Design Compass Knowledge Hub

Answers, definitions, and step-by-step guides for evaluating a product idea across the 19 criteria of the Design Compass: commercial viability, environmental sustainability, and social responsibility.

Guides

  • How to evaluate a product idea with Design Compass

    Evaluating a product idea with Design Compass means working through 19 criteria across three rings (Design for Market, Environmentally Sustainable, and Socially Responsible) to produce a scored, visual picture of where your idea is strong and where the real risks lie.

  • How to redesign a product to be more sustainable

    Redesigning for sustainability means systematically identifying and addressing the highest-impact environmental weaknesses in your current product, using the six Environmentally Sustainable criteria of Design Compass as the evaluation framework.

  • How to run a benchmark on a product idea

    Running a benchmark means opening the Benchmark tool, working through all 19 segments of the Design Compass, assigning an honest colour rating to each one, and using the resulting visual map to identify strengths and priorities for improvement.

Glossary: the 19 criteria

The centre

  • Problem Statement

    The Problem Statement sits at the centre of the compass and anchors every other criterion. It defines who has the problem, what the problem is, and why existing solutions are insufficient, so that all 18 surrounding criteria are evaluated against a clear, shared reference.

Design for Market

  • Cost

    The Cost criterion examines whether your product can be manufactured, delivered, and sold at a price that is sustainable for the business and acceptable to the target market.

  • Distribution

    The Distribution criterion examines how your product reaches the customer, covering the full channel from manufacture to point of purchase and beyond.

  • User

    The User criterion examines whether there is a clearly defined, real group of people with a genuine need your product addresses, and whether you understand that group well enough to design for them.

  • Quantity

    The Quantity criterion examines the size of the addressable market and whether that size is sufficient to support a viable business at realistic conversion rates.

  • Uniqueness

    The Uniqueness criterion examines what genuinely differentiates your product from existing alternatives and whether that differentiation is meaningful to the target user.

  • Marketing

    The Marketing criterion examines how your target users will become aware of your product and be motivated to buy it, covering both the message and the channels through which it reaches them.
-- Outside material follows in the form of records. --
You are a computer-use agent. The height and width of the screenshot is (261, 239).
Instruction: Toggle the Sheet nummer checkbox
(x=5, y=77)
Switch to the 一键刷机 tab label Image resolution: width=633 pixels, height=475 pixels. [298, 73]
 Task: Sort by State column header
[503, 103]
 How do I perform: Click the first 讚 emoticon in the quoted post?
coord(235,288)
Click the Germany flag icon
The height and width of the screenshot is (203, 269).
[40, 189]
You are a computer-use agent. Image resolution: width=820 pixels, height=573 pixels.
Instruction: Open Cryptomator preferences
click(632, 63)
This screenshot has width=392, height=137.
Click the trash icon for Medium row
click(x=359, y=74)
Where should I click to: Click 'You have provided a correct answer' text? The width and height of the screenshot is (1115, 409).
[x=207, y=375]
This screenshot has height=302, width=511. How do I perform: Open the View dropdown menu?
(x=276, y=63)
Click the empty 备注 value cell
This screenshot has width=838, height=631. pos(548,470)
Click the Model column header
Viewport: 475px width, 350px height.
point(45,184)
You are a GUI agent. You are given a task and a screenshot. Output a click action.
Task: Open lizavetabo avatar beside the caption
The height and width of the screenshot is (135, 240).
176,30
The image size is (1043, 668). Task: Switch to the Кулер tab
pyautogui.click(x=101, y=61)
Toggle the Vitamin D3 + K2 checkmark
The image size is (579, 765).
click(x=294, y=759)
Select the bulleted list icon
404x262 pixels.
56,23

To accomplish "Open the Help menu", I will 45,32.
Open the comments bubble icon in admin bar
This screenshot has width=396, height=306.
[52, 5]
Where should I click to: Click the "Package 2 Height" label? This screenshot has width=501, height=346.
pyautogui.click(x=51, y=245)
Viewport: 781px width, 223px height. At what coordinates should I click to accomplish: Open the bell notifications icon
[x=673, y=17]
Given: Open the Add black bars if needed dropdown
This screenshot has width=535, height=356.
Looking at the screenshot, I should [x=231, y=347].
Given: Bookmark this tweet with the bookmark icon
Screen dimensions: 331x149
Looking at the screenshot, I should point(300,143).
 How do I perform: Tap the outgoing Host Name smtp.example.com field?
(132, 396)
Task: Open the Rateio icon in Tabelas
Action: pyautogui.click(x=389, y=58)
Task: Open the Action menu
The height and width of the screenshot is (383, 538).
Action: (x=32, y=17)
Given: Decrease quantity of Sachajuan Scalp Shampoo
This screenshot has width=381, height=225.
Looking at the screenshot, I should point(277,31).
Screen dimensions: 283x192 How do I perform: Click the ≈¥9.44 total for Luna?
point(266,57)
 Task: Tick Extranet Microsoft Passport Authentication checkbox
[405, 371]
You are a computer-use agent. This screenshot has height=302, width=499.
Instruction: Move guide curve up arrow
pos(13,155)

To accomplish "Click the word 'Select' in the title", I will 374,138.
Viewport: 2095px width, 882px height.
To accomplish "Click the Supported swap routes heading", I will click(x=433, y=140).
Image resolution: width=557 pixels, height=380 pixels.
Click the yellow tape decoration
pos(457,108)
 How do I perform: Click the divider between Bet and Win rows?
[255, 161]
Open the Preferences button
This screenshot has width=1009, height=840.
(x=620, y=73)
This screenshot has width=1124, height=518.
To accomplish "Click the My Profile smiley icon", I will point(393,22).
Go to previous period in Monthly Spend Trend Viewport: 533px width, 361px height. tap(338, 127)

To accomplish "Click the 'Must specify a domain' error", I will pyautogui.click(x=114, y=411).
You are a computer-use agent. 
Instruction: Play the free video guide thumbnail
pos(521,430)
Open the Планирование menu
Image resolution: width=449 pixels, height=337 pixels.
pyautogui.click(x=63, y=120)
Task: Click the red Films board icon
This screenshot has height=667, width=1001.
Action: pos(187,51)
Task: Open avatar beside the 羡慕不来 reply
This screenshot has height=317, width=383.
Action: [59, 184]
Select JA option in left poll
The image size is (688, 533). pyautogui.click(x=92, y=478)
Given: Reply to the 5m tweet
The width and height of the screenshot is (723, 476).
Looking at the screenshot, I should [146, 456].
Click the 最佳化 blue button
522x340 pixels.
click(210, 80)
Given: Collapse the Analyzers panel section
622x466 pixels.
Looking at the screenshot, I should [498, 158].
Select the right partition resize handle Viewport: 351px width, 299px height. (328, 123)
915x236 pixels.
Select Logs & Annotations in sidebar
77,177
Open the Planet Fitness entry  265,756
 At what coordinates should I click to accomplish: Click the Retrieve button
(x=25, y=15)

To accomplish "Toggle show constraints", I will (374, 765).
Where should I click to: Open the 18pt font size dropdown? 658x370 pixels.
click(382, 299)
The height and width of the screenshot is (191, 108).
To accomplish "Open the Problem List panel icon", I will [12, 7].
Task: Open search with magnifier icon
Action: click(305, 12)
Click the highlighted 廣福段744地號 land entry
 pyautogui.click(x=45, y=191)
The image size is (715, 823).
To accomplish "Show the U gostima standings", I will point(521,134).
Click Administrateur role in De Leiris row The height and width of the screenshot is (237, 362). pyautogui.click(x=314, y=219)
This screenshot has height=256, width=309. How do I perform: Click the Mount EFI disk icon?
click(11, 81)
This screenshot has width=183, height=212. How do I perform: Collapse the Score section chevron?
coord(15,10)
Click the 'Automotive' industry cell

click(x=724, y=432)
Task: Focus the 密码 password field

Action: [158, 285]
Environmentally Sustainable

  • Efficiency

    The Efficiency criterion examines how effectively your product uses resources during its use phase, including energy, materials, water, space, and human effort, and how versatile it is across different use contexts.

  • Materials

    The Materials criterion examines the environmental and social profile of every material in your product, from raw material extraction through processing to manufacture.

  • Energy

    The Energy criterion examines the total energy consumption of your product across its full life cycle, including manufacture, distribution, use, and end of life.

  • Longevity

    The Longevity criterion examines how long your product remains functional and valued in use, and whether its design supports repair, maintenance, and upgrade to extend that useful life.

  • Alternatives

    The Alternatives criterion examines whether the function your product provides could be delivered with less material, through a service model, or by a fundamentally different approach with a lower environmental footprint.

  • End of Life

    The End of Life criterion examines what happens to your product and its materials when it is no longer needed, including whether it can be disassembled, repaired, remanufactured, recycled, or safely returned to the environment.

Socially Responsible

  • Safety

    The Safety criterion examines whether your product poses any risk of harm to its users, bystanders, or those involved in its manufacture and disposal, and whether those risks have been identified and addressed.

  • Inclusivity

    The Inclusivity criterion examines whether your product is accessible and usable by the broadest possible range of people, including those with different abilities, ages, body sizes, languages, and levels of technological familiarity.

  • Ethics

    The Ethics criterion examines whether your product and the business practices behind it are honest, fair, and consistent with widely held values, including transparency about what the product does and how it is made.

  • Influence

    The Influence criterion examines the broader social and cultural effects your product has beyond its immediate users, including how it shapes behaviour, norms, and expectations in the wider community.

  • Fairness

    The Fairness criterion examines whether the value exchange between your business and your customers, workers, and suppliers is genuinely equitable: whether everyone involved gets a fair return for what they contribute.

  • Social Impact

    The Social Impact criterion examines the effect of your product on the communities where it is made, sold, and used, including whether it creates or destroys local value, supports or undermines community wellbeing, and leaves those communities better or worse off.

Comparisons

Frequently asked questions

What is Design Compass?

Design Compass is a structured evaluation tool that helps entrepreneurs and designers assess a product idea across three dimensions: commercial viability, environmental sustainability, and social responsibility, using 19 scored criteria arranged in a visual compass.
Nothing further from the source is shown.